- YOUR GOAL
Say how many of the lines below hold "agent", writing the number and nothing more.

- RECORDS PROVIDED
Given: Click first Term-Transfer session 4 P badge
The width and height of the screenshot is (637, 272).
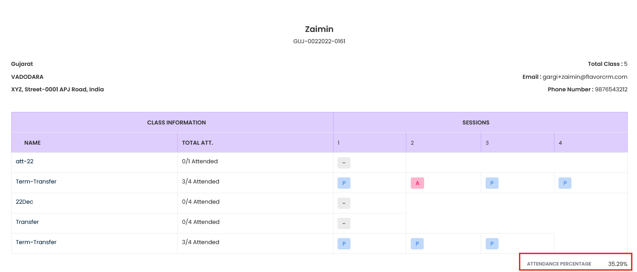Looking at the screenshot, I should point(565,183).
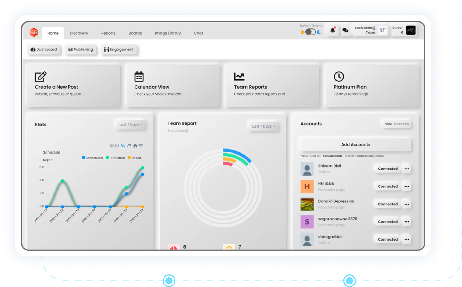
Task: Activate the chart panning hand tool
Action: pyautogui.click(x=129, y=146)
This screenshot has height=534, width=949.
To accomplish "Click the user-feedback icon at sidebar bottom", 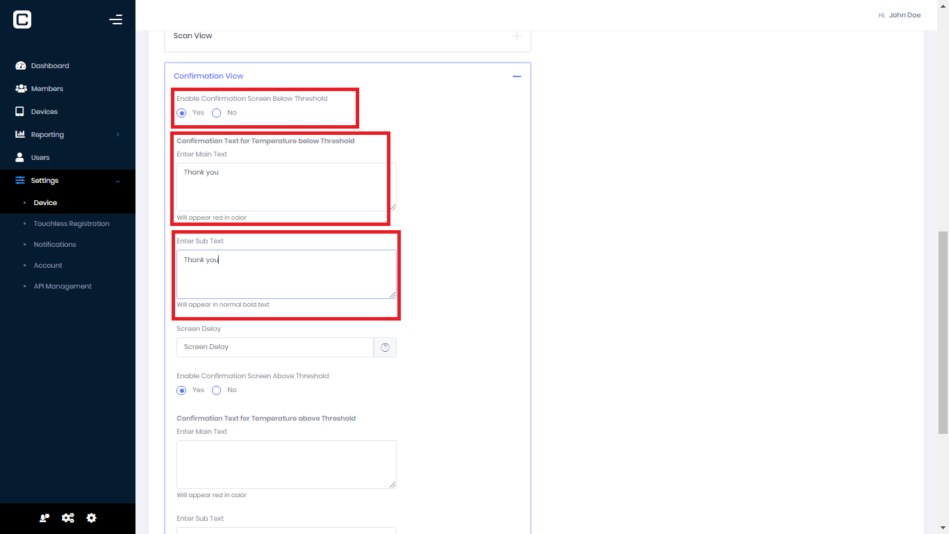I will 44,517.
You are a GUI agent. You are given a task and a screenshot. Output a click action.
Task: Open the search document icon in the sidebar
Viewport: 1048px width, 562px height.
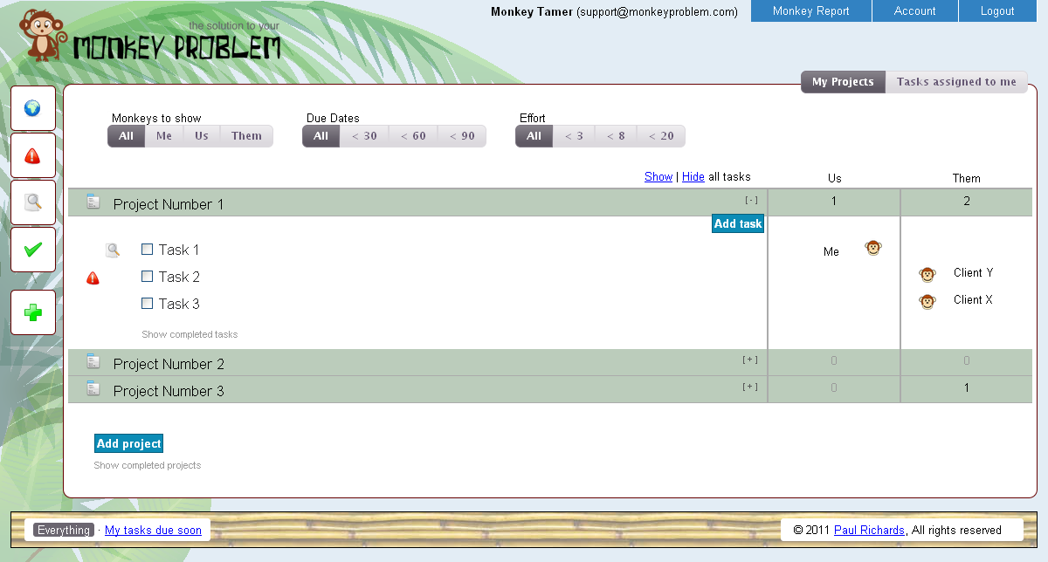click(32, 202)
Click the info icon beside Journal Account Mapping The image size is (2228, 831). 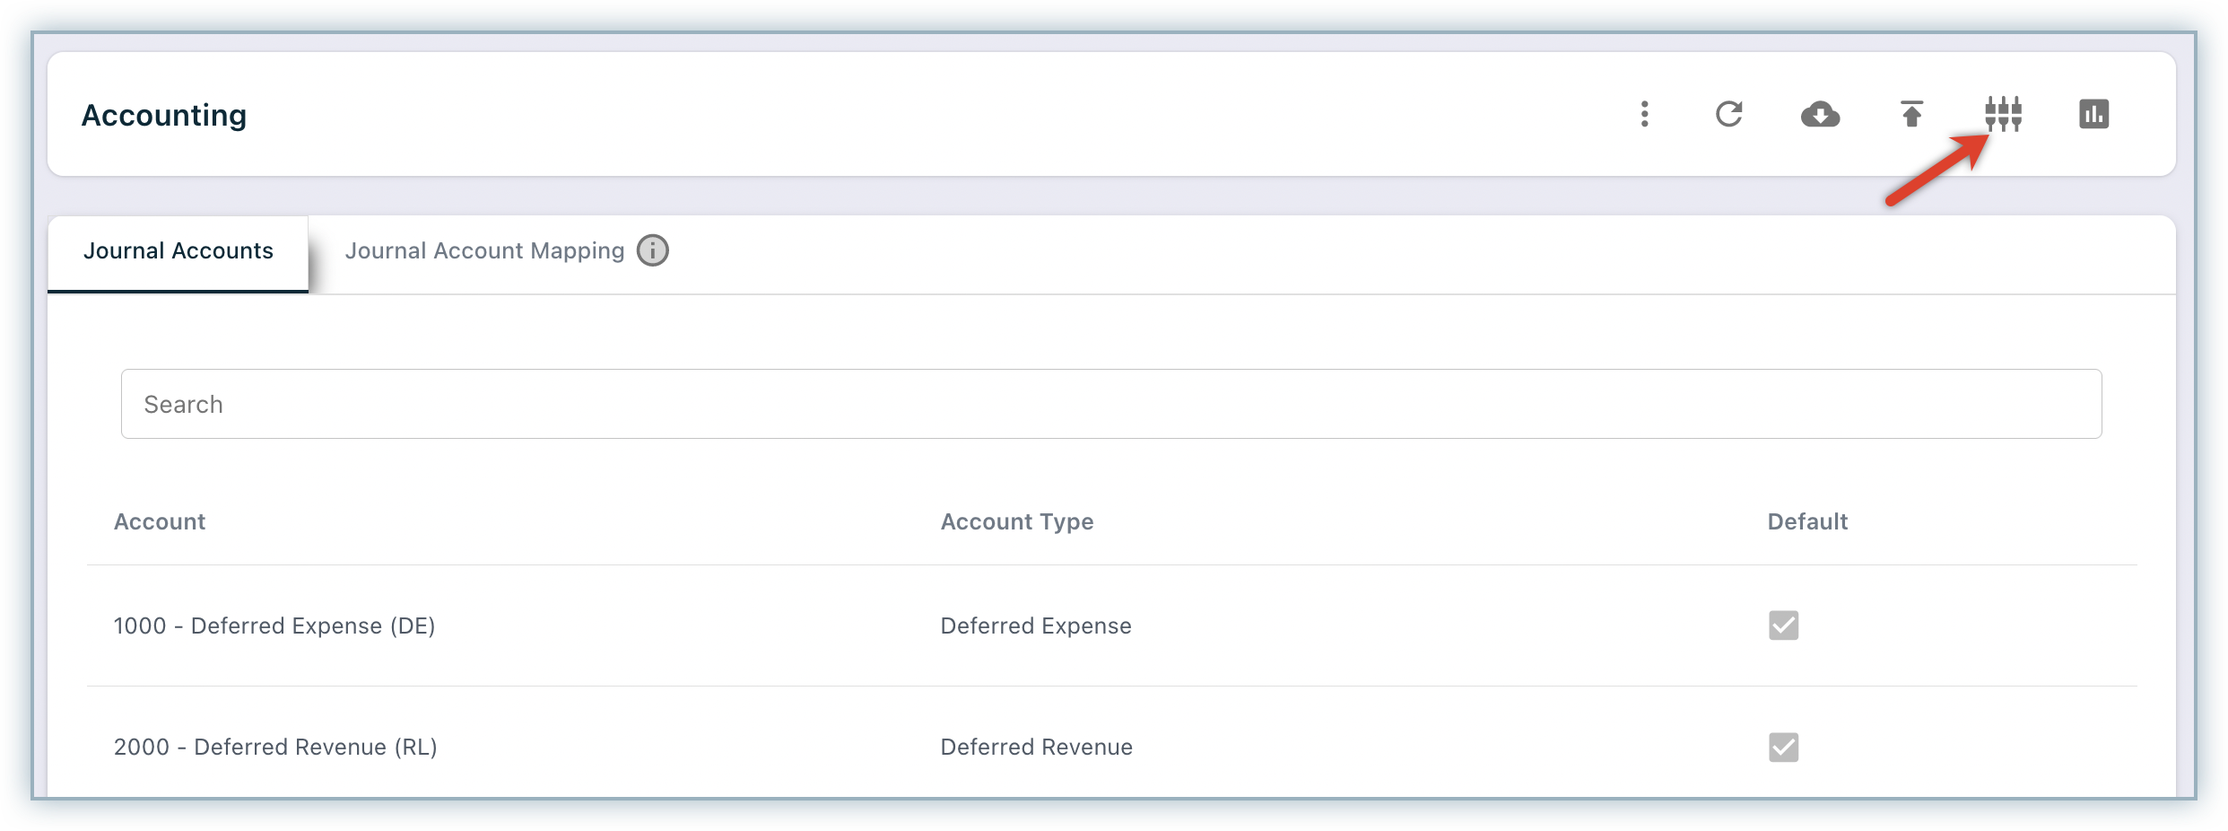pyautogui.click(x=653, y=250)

...

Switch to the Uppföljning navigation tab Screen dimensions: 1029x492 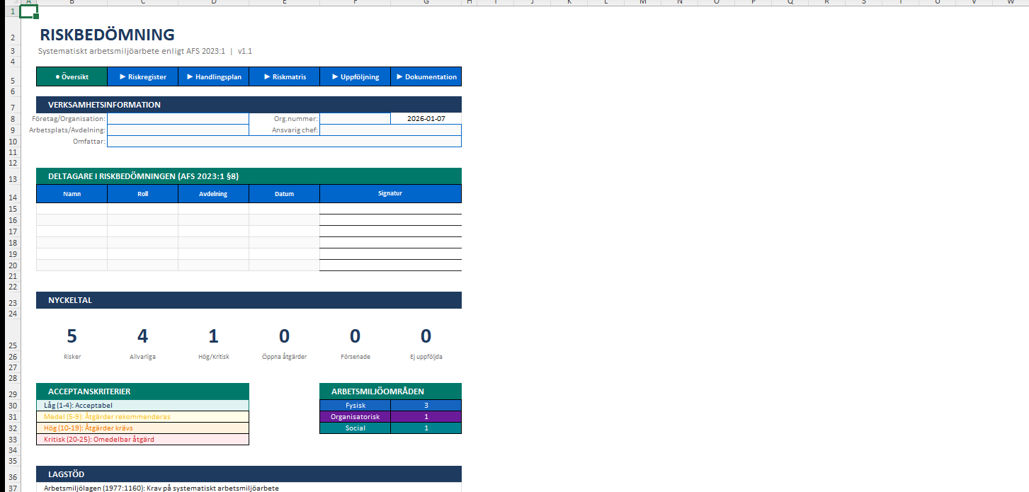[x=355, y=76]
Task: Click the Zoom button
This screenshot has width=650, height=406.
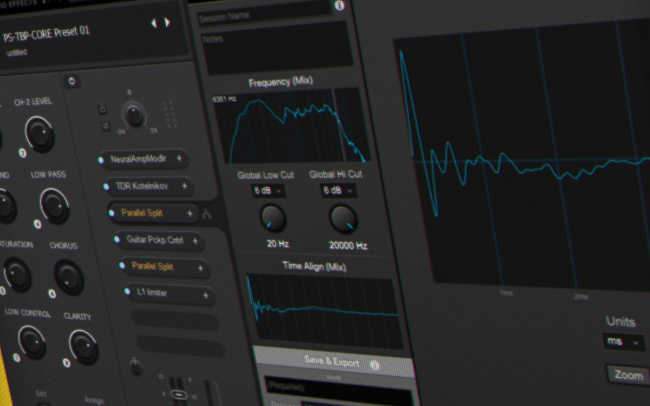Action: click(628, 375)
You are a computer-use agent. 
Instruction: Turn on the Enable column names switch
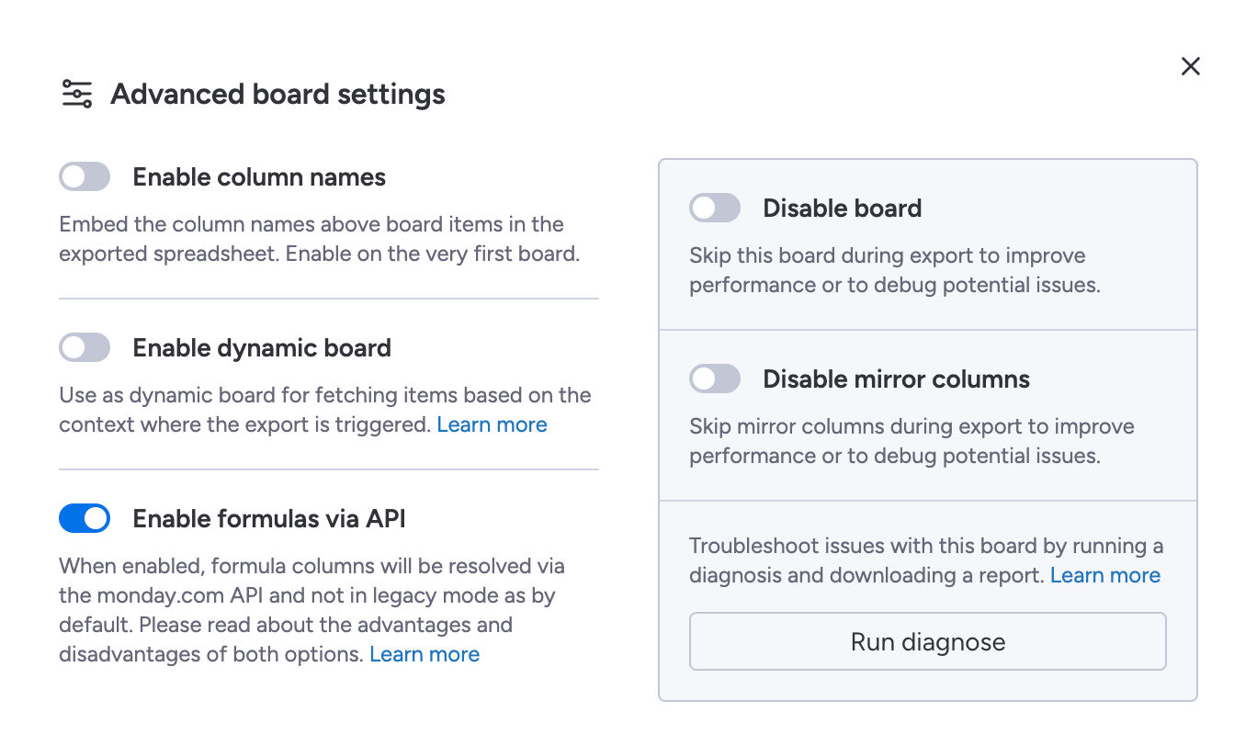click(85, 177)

- EXERCISE OUTPUT
2